As they passed the pack snapped to attention as one, their eyes glared at Cameron and their ears pricked on end, and then launched an ear-splitting volley of rabid barks and snarls, sounding off like the hounds of Hades as they ran in unison towards her, intent on tearing her limb from metal limb.
Cameron watched as they charged her, knowing they were no threat to her at all. She was curious how dogs could always spot infiltrators; Skynet had worked hard to create machines that looked, felt, and even smelled like humans; she had sweat glands just like any human would, had bad breath if she ate particular foodstuffs, and even bruised and bled if her skin and flesh were damaged. She could easily deceive any human being, yet dogs could always tell her and other machines apart. Despite vast resources and intelligence beyond anything ever known on the earth before it, despite having vanquished the vast and mighty armies of man on Judgment Day, Skynet could never defeat man's best friend.
Courtney watched in horror as the dogs approached Cameron, intent on her blood. She pulled her rifle from her back, pointed it in the air above the dogs, and pulled the trigger. A volley of automatic fire burst from her rifle and cracked loudly through the air, stopping the dogs in their tracks.
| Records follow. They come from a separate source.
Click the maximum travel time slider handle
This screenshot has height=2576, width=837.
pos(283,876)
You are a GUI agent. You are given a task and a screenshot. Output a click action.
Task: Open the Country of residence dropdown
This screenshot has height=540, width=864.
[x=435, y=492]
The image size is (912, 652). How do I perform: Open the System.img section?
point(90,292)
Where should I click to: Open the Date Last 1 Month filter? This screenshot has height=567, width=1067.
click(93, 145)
They turned tail and ran in fear from the gunfire, but not before Bates took aim with his own weapon and fired a single shot, the round struck the closest dog in the head and the impact of the round flipped it around in a shower of blood and brain matter. The group continued on to the vehicles on the other side of the road.
"Thank you," Cameron smiled at Courtney. The dogs were no real threat to her but she was grateful; nobody other than John had ever defended her. Even though she didn't need Courtney's help, it was still nice to have it. "You had the safety off," she commented, not even mentioning the fact her rifle had switched to automatic at some point. Courtney's weapon-handling was poor to the point of being dangerous; she'd have to show her how to use it after they'd got John back.
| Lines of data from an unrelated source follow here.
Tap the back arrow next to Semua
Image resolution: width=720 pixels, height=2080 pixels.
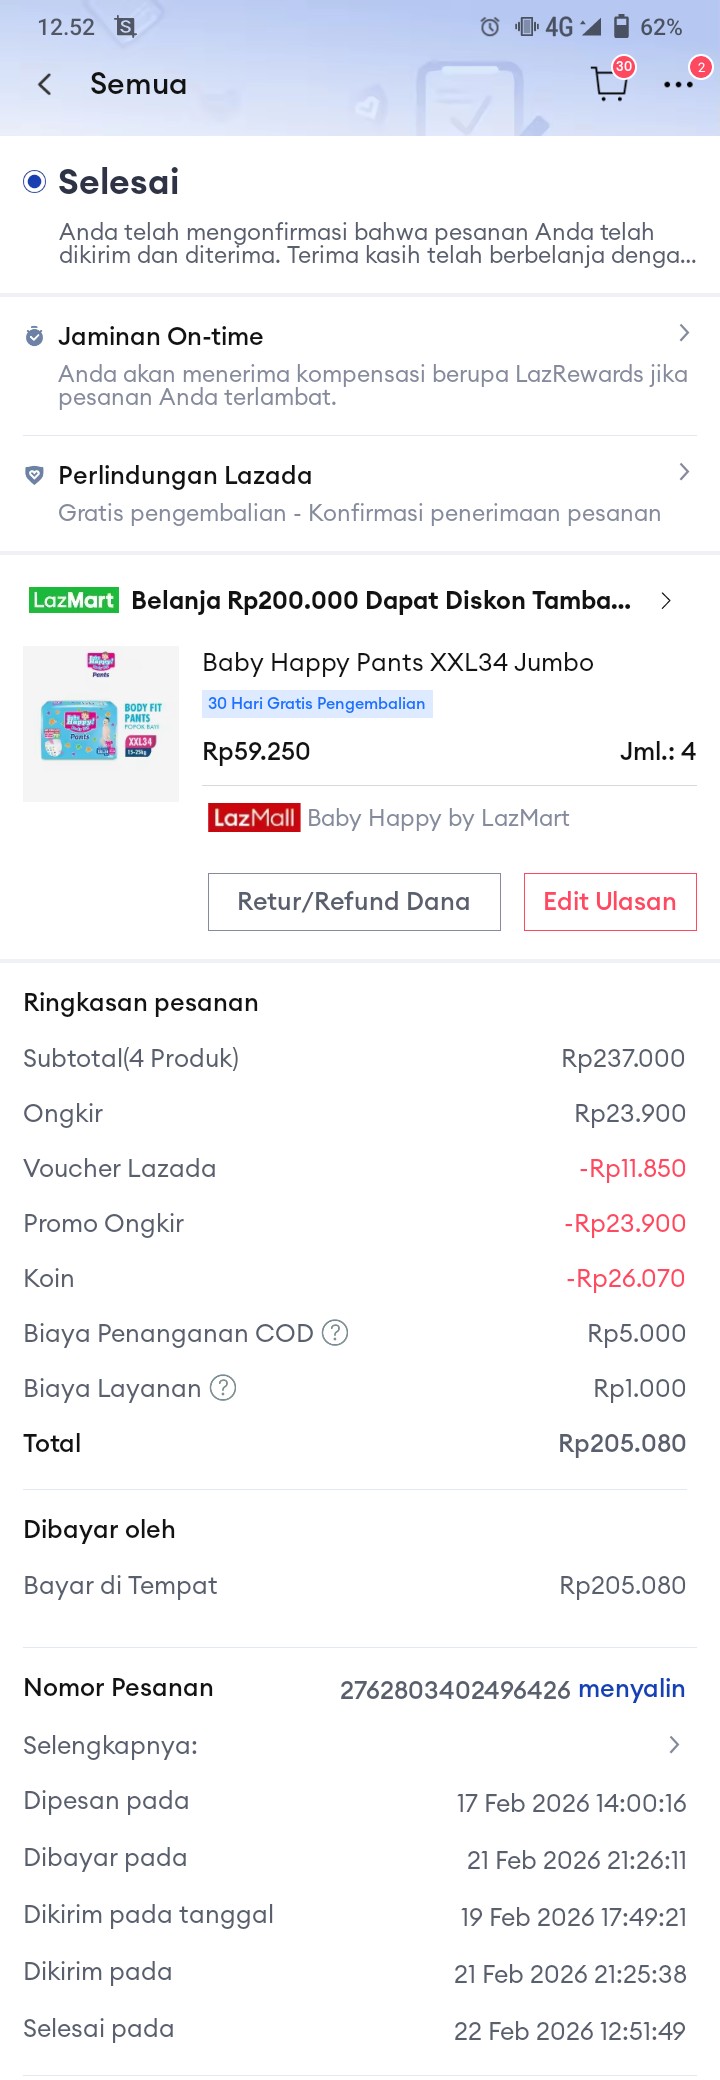click(x=45, y=85)
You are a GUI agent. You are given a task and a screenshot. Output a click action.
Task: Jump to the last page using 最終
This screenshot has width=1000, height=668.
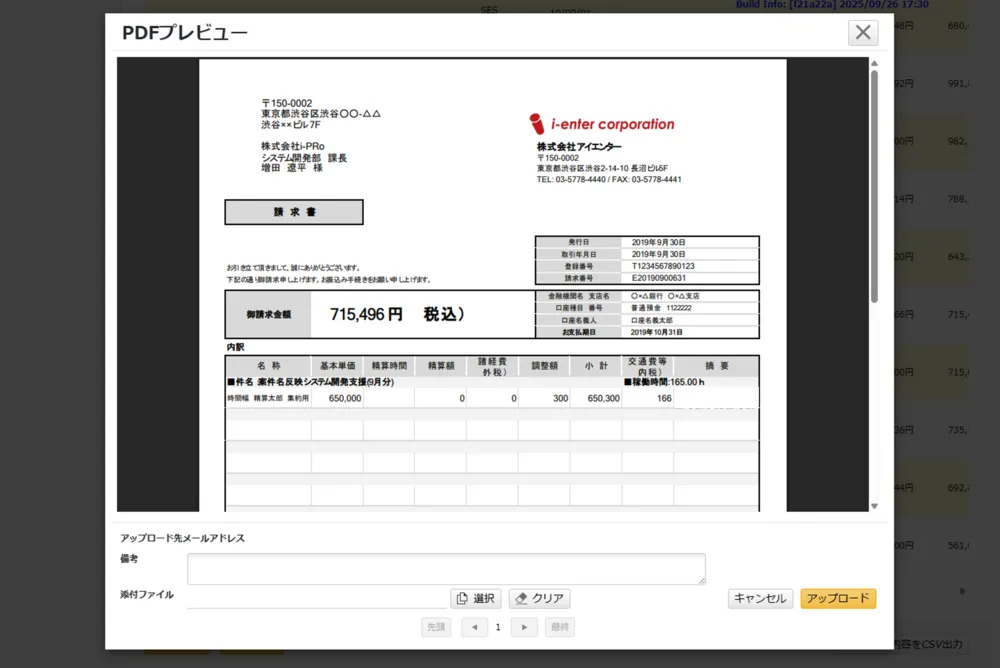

"Gee, you're welcome... I think," Courtney muttered in reply as they stopped at the 4x4s; a black, dusty GMC Topkick and a battered-looking civilian Hummer with a machine gun mounted on a tripod nailed into the roof.
"While we're on the subject," Bates turned round to them and grabbed Courtney's rifle by the barrel, snatching it out of her hands before she could react with anything more than a cry of shock. "We'll take your guns, now; you won't need them."
"What's going on?" Courtney asked as the men surrounded them
"We're not just gonna let you waltz into our base with guns, do you?" Bates asked rhetorically. "We don't know you."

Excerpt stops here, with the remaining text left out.